*REQUIREMENT*:
Please restate the records below word for word, leaving out every picture.

*MATERIAL FOR THE TASK*:

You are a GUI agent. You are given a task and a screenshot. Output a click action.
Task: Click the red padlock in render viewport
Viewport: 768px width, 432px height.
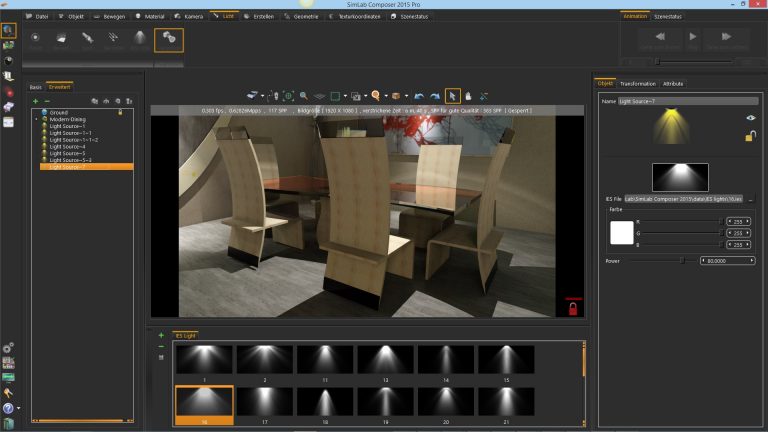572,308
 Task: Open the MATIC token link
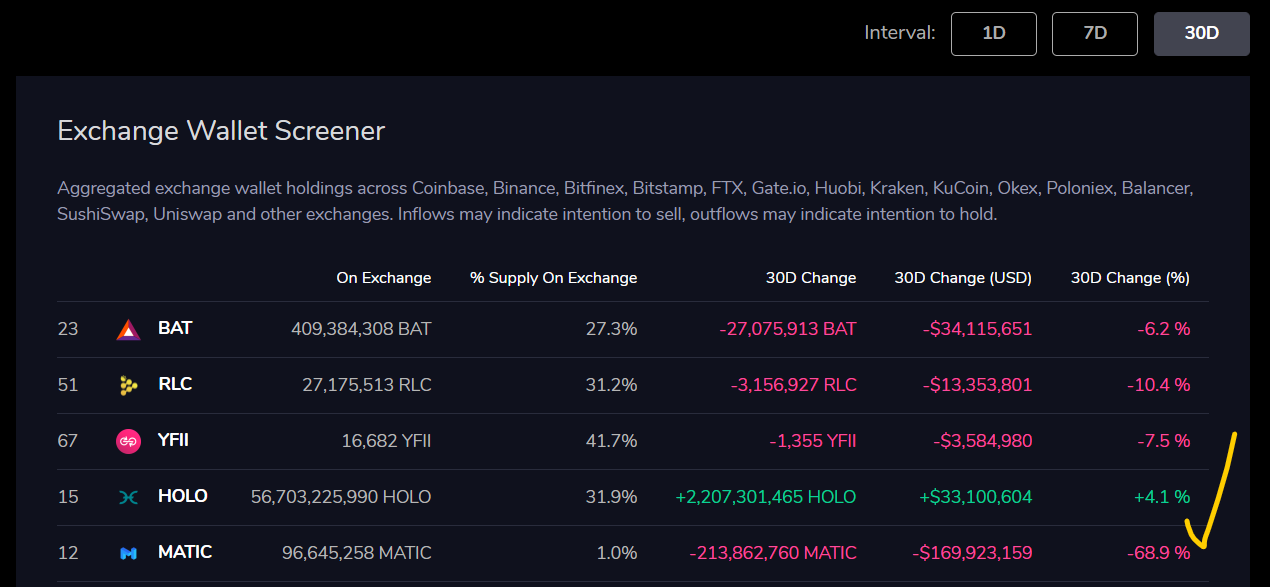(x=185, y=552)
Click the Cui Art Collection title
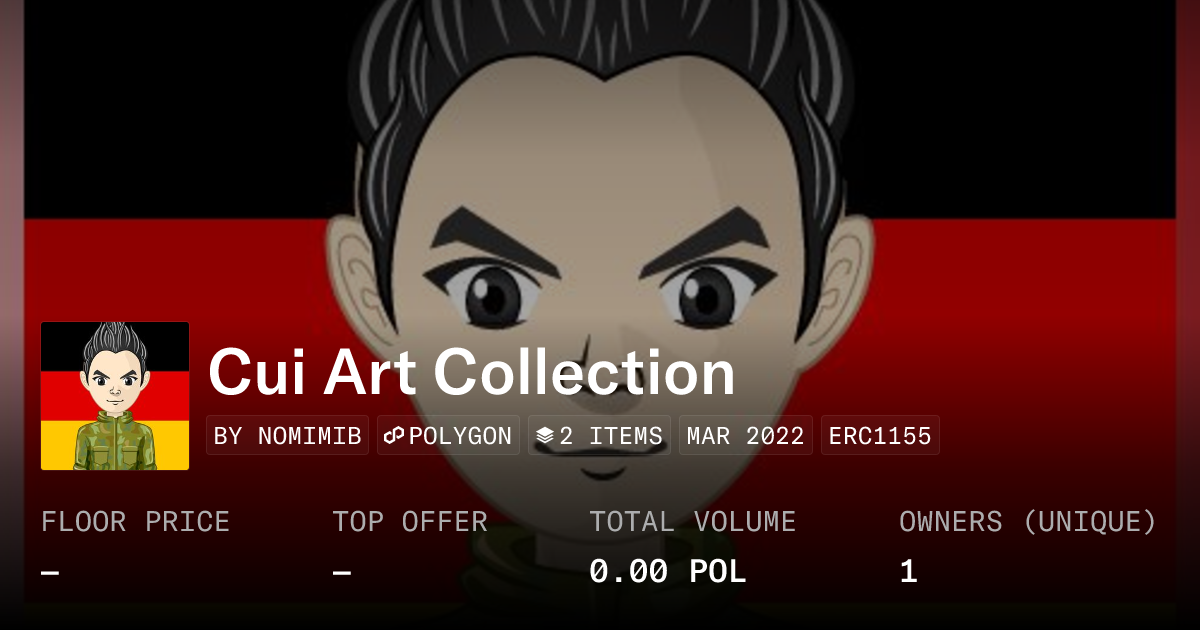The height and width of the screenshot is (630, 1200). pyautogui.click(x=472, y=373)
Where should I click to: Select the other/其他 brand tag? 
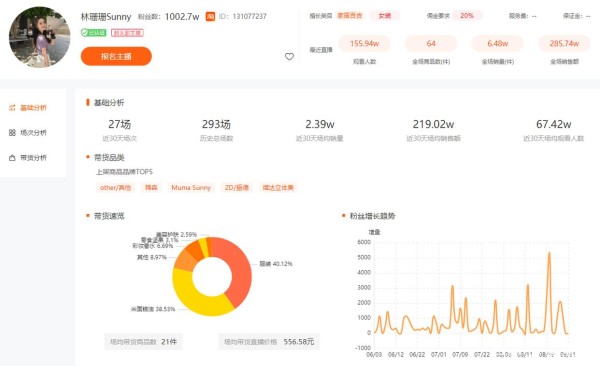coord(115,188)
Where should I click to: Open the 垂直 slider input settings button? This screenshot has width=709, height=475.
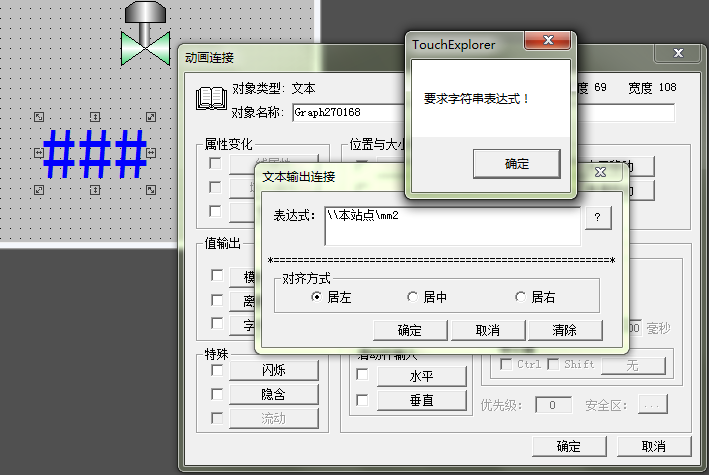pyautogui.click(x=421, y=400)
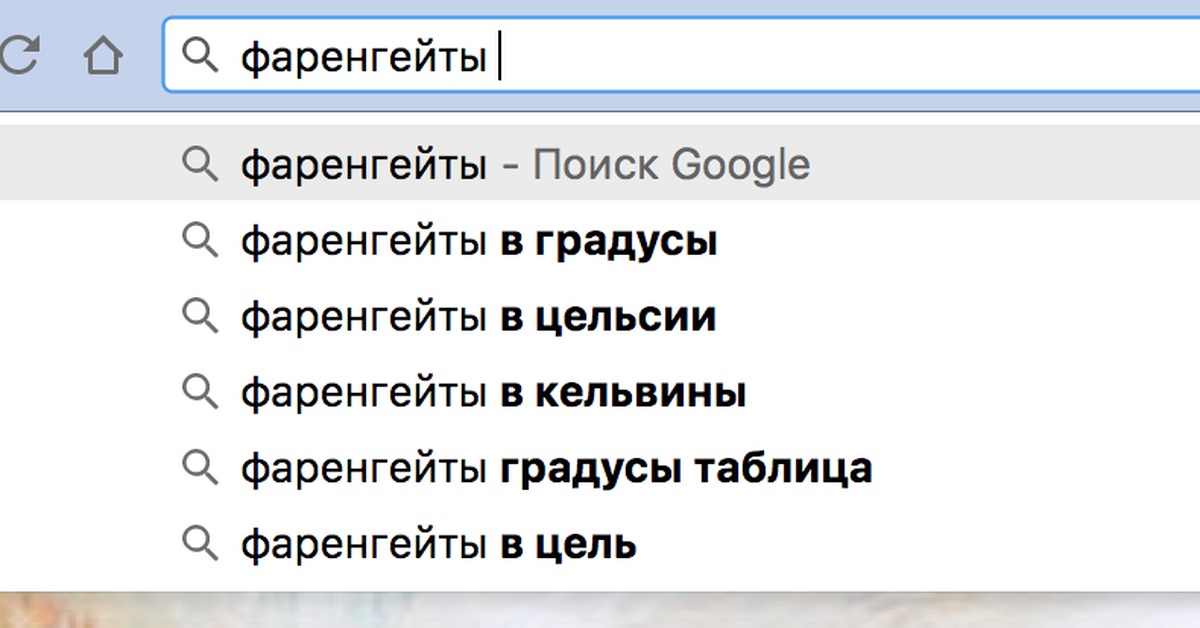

*ANSWER FOR THIS EXERCISE*:
You are a GUI agent. You are given a task and a screenshot. Output a click action.
Task: Click the red padlock in render viewport
Viewport: 768px width, 432px height.
572,308
 Task: Open the MATIC token link
(x=185, y=552)
Click the Cui Art Collection title
The height and width of the screenshot is (630, 1200). pyautogui.click(x=472, y=373)
Where should I click to: Select the other/其他 brand tag? 
coord(115,188)
Where should I click to: Open the 垂直 slider input settings button? This screenshot has width=709, height=475.
pyautogui.click(x=421, y=400)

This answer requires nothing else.